__OBJECTIVE__
Please format the lines of the records from the line containing "Follow the Go Back text link" through the line containing "Action: click(x=231, y=24)" as a JSON list of strings, one string per line, leaving out blank lines.

__DATA FOR THIS TASK__
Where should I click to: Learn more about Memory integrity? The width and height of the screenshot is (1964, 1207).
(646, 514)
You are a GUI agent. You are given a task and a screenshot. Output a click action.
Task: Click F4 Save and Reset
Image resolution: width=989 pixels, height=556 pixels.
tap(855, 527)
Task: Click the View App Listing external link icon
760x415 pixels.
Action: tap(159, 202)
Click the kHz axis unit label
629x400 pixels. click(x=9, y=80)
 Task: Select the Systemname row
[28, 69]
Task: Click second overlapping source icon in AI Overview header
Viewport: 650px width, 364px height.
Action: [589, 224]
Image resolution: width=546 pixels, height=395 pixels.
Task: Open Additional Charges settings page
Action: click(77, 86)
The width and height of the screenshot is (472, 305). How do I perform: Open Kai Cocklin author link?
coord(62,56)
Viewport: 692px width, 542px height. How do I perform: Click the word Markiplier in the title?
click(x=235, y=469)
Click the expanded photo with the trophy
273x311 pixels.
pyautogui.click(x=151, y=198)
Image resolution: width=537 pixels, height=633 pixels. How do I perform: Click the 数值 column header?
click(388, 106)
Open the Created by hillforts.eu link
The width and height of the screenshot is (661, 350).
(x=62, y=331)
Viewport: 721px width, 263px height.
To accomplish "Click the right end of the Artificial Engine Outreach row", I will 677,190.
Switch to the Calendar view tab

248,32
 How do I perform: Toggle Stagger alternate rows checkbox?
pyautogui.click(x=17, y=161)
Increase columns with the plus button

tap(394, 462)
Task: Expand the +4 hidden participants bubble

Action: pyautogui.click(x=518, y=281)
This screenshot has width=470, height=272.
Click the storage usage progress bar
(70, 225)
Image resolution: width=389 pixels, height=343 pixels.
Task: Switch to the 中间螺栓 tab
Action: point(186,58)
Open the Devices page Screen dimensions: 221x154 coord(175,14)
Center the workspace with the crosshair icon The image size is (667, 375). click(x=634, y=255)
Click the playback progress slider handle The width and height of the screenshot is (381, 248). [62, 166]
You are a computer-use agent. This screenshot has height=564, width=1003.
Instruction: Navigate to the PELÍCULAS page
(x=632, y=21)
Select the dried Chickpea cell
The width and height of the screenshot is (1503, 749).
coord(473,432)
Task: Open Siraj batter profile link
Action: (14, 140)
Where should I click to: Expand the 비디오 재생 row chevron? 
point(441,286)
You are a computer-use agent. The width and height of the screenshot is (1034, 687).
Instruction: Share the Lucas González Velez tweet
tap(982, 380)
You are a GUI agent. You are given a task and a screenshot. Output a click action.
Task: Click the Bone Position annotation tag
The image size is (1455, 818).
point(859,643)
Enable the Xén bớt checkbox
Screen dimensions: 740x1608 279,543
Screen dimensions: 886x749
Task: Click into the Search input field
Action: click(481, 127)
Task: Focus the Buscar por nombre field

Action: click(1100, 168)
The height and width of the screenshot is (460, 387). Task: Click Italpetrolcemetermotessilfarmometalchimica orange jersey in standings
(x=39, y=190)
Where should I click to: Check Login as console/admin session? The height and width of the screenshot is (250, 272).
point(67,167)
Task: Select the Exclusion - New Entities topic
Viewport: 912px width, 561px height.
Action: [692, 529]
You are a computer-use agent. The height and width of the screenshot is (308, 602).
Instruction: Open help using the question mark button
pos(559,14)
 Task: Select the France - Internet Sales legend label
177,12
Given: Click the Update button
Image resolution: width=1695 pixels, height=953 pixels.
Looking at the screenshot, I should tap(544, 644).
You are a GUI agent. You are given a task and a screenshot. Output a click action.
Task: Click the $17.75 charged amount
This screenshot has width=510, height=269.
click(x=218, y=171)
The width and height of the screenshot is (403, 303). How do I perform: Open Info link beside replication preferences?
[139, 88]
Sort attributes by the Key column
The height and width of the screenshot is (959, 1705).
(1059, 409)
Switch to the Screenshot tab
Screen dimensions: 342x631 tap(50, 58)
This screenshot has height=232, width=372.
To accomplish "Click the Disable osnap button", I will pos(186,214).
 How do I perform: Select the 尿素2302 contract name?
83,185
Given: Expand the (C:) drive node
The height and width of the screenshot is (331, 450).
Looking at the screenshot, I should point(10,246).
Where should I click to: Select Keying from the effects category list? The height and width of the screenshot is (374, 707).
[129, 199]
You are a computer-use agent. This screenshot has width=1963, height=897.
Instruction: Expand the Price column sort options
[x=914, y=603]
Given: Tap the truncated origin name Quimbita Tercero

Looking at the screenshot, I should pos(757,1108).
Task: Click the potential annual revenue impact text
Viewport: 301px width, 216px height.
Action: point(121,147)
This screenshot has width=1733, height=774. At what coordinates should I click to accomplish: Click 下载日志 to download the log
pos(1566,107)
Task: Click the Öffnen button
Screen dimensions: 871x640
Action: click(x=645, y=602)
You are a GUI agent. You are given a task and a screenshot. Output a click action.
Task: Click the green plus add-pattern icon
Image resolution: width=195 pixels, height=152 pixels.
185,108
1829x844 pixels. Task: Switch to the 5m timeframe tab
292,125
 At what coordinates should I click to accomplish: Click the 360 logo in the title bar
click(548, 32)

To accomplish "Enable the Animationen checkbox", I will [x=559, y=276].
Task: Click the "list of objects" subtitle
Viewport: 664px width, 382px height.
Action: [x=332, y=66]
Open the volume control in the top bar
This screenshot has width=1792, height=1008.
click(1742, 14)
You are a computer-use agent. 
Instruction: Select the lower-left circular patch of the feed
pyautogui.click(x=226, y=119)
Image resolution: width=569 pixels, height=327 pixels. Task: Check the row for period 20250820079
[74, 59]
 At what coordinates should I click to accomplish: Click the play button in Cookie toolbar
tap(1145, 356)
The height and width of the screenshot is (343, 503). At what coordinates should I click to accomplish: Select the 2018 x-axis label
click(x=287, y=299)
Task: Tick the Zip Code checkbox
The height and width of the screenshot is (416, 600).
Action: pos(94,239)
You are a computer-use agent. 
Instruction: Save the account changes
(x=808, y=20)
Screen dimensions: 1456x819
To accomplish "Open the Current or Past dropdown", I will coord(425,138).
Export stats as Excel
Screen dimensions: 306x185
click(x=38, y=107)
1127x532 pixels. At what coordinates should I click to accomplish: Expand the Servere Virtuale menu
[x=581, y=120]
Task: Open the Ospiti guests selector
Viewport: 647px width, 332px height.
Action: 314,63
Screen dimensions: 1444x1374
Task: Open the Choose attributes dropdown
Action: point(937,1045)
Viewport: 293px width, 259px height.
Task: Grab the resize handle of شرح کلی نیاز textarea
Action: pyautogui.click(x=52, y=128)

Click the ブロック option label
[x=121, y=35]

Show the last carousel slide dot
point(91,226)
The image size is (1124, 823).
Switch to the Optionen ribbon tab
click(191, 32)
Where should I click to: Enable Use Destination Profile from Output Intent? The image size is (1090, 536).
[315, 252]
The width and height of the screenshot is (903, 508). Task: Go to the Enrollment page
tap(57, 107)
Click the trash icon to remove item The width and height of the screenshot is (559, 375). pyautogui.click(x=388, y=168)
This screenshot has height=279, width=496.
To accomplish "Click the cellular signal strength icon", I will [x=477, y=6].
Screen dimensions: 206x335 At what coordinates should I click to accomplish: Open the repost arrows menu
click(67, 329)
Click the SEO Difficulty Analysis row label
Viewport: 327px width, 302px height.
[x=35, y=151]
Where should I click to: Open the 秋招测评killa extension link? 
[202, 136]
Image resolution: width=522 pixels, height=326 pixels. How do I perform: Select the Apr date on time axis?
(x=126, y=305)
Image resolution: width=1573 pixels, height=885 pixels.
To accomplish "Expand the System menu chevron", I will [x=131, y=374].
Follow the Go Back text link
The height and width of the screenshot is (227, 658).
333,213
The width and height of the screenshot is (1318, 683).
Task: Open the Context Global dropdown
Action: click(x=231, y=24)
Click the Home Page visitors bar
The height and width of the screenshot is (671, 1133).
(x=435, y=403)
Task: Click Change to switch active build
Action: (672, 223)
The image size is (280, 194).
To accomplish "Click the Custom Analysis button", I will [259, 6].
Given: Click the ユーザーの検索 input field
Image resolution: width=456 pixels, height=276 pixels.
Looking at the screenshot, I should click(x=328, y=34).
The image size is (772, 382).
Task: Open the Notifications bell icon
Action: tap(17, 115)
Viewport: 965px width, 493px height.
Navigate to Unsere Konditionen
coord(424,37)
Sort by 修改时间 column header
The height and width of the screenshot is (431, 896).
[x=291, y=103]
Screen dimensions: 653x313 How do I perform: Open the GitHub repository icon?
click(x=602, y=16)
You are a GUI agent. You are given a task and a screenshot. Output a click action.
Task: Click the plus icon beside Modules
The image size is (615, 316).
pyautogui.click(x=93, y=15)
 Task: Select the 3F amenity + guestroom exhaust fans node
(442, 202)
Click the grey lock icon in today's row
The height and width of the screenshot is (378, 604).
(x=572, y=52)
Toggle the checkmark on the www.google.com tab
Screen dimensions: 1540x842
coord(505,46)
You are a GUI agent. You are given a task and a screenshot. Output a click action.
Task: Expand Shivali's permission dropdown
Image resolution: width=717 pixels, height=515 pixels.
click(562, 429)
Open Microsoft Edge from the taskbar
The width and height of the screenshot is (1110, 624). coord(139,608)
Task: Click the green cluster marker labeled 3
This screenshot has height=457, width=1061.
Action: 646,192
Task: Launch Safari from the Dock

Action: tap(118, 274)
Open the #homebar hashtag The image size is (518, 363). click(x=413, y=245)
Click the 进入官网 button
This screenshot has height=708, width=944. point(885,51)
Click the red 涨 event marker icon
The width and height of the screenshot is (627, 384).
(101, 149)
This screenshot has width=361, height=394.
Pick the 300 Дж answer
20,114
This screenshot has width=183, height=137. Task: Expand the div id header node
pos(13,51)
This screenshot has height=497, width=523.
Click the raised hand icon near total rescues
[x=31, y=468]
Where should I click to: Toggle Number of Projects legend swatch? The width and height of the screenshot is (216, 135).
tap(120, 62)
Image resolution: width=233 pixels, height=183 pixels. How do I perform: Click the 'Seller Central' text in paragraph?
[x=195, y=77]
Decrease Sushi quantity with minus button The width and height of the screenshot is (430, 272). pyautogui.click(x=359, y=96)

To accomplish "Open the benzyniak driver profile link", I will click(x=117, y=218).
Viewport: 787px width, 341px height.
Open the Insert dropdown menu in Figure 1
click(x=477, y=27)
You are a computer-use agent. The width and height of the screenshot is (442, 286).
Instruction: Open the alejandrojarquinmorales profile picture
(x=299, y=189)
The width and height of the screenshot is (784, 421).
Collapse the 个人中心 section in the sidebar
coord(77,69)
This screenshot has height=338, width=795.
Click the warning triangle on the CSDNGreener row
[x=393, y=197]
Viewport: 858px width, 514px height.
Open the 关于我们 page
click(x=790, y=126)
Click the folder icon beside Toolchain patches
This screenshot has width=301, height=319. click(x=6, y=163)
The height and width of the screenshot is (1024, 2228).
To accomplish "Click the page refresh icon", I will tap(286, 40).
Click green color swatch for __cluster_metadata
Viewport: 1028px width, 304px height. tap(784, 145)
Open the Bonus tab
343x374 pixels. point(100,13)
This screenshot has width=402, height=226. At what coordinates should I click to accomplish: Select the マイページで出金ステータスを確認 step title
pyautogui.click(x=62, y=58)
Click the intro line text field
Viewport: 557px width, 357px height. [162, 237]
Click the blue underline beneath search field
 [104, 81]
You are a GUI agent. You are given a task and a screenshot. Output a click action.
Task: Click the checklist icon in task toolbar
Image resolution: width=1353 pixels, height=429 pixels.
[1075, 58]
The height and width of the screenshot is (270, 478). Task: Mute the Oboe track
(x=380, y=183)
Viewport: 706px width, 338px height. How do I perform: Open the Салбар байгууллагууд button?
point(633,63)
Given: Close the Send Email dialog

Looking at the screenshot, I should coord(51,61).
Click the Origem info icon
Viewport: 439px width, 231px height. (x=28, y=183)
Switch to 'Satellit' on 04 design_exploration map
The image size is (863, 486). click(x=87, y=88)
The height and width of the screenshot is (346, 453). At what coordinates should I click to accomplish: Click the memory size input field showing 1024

__SOLVED EXERCISE__
[
  "Follow the Go Back text link",
  "The height and width of the screenshot is (227, 658).",
  "333,213",
  "The width and height of the screenshot is (1318, 683).",
  "Task: Open the Context Global dropdown",
  "Action: click(x=231, y=24)"
]